CAIRO: Abdel-Fattah al-Sisi was on course for a sweeping victory in Egypt’s presidential election Wednesday, his campaign said, picking up over 93 percent of the vote in a poll marred by low voter turnout.
The Sisi campaign said the former army chief’s only rival, Hamdeen Sabahi, picked up 2.9 percent while 3.7 percent of the votes were deemed void, as few people trickled to the polls even after the balloting was extended for a third day.
Judicial sources said just 44.4 percent of the electorate turned out to vote, a figure well below the nearly 52 percent turnout in the 2012 election won by the Islamist Mohammad Morsi, the president whom Sisi ousted last summer.
In his last campaign TV interview last week, Sisi set the bar even higher, saying he wanted more than 45 million voters to cast ballots, a turnout of more than 80 percent – to “show the world.”
The turnout is key because he is looking to prove to critics at home and abroad that his ouster of Morsi and crackdown on the Muslim Brotherhood and other Islamists reflected the will of the people.
Critics say the lack of enthusiasm at the polls is in part due to deep apathy among even Sisi supporters, knowing that his victory was a foregone conclusion.
Others say it shows deep discontent with Sisi, not just among his Islamist foes but also among a broader section of the public that says he has no solutions for Egypt’s woes and fears he will return Egypt to the autocratic ways of Hosni Mubarak.
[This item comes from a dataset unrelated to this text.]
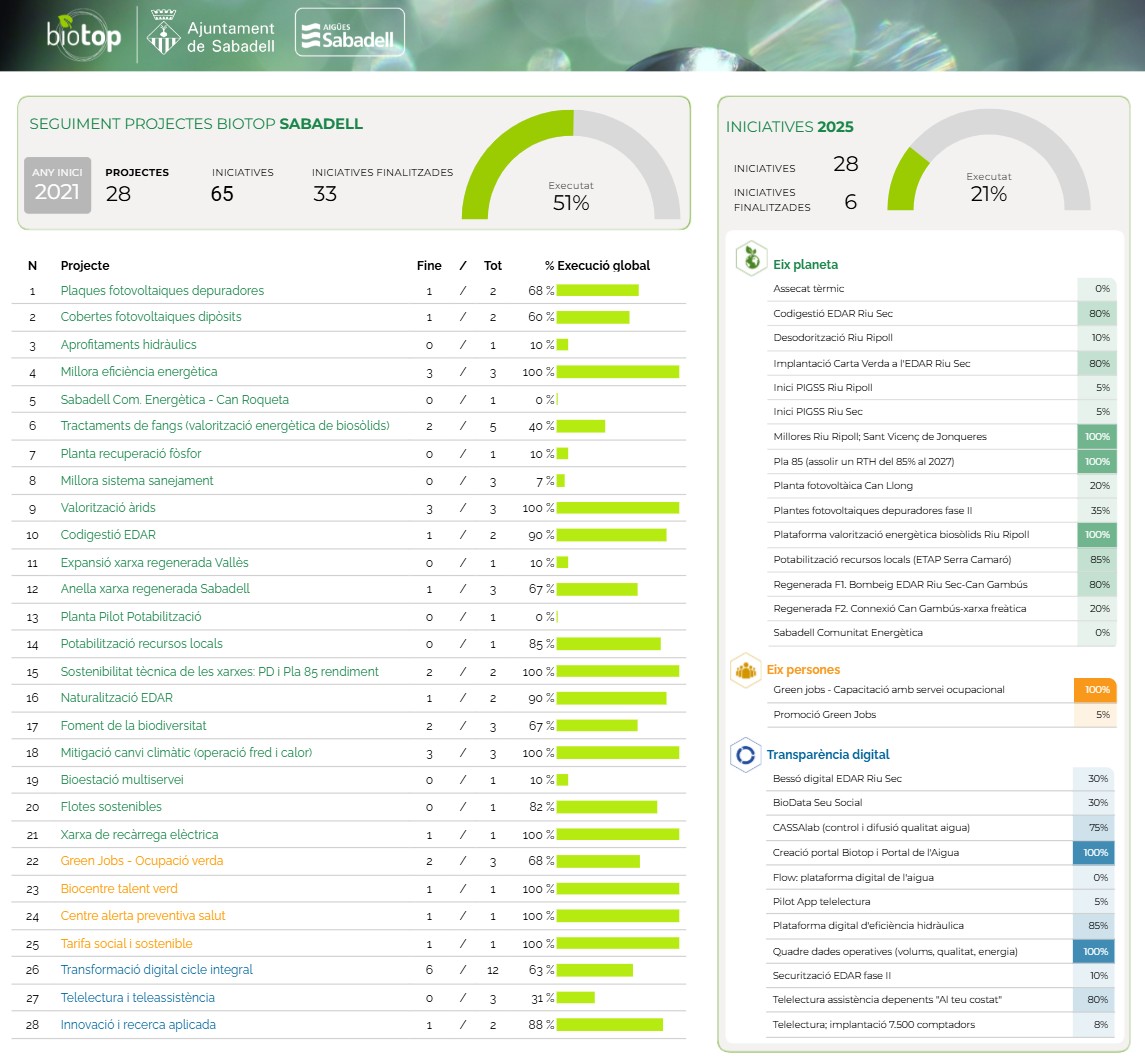Open the Plaques fotovoltaiques depuradores project
The width and height of the screenshot is (1145, 1060).
(162, 291)
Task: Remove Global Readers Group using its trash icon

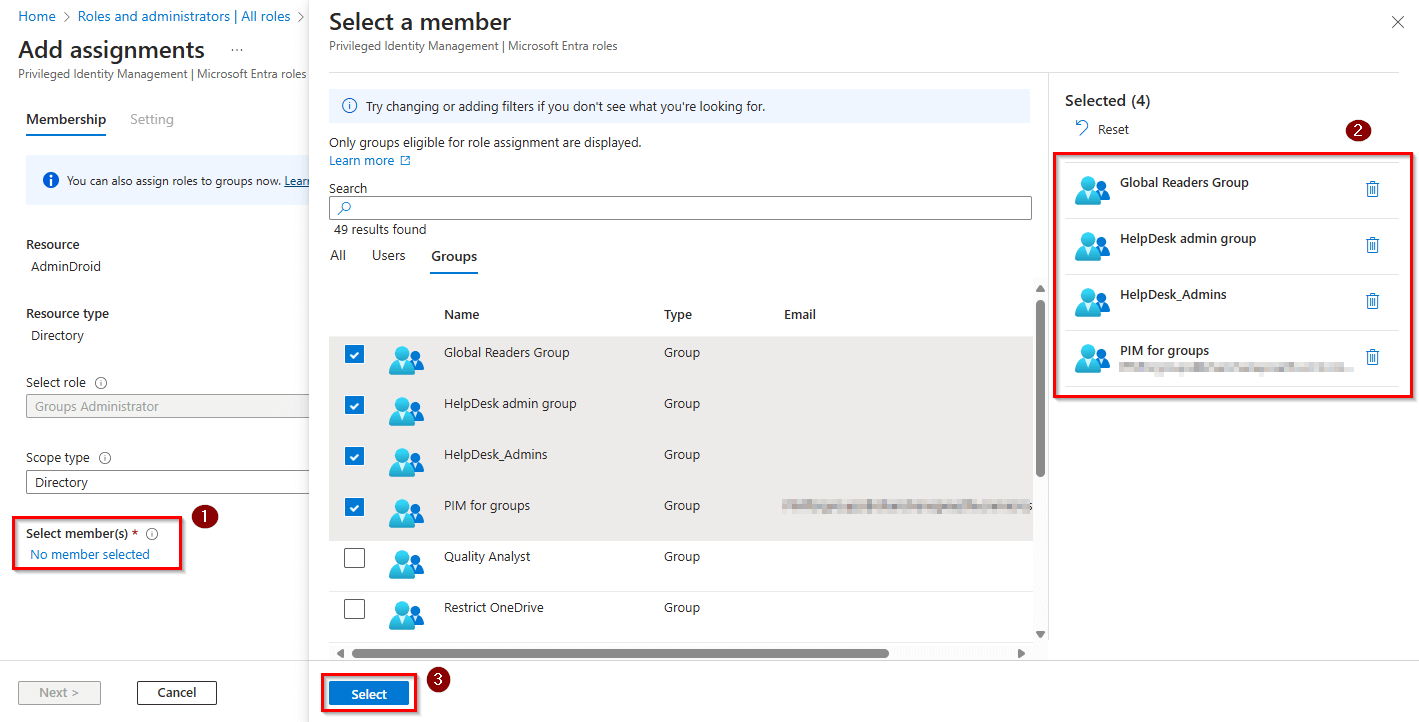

The tepid polling is particularly embarrassing because the government and media have been whipping up adulation for Sisi the past 10 months, depicting him as a warrior against terrorism and the only person able to tackle Egypt’s woeful economy, high unemployment, inflation and instability.
Sisi’s supporters in the Egyptian media have been in a panic the past two days. Political talk show hosts and newscasters have been berating people to vote, warning that otherwise the Brotherhood will be encouraged to step up its challenge to the new government.
Prominent TV talk show host Amr Adeeb angrily said that by not voting, Egyptians might as well “go directly to the prison and return Mohammad Morsi to power. Tell him ‘Your excellency, President Mohammad Morsi, please come out and rule us.’”
The abrupt decision by the election commission Tuesday to add another day of voting raised complaints that authorities were tipping the playing field in Sisi’s favor.
U.S.-based Democracy International, which has been observing the vote, said Wednesday that the extension “raises more questions about the independence of the election commission, the impartiality of the government, and the integrity of Egypt’s electoral process.”
It said its observer teams outside of Cairo had ended their mission as scheduled Tuesday, meaning they would not be observing polls Wednesday. Some other international monitoring teams also left the country, since they had only planned for two days of voting, though EU monitors continued to observe.
Only a handful of voters or none at all were at polling centers in multiple districts toured by Associated Press reporters Wednesday. At some, music played from tents and kids painted Egyptian flags or Sisi’s name on their faces, while occasionally a voter drifted into the station. TV images beamed live from more than a dozen locations across Egypt showed similar scenes.
“People are lazy, depressed or frustrated. They knew what the result will be even before the vote,” said Amani Fikry, a manager in a privately owned company who said she voted earlier. “They are exhausted from three years of constant troubles.”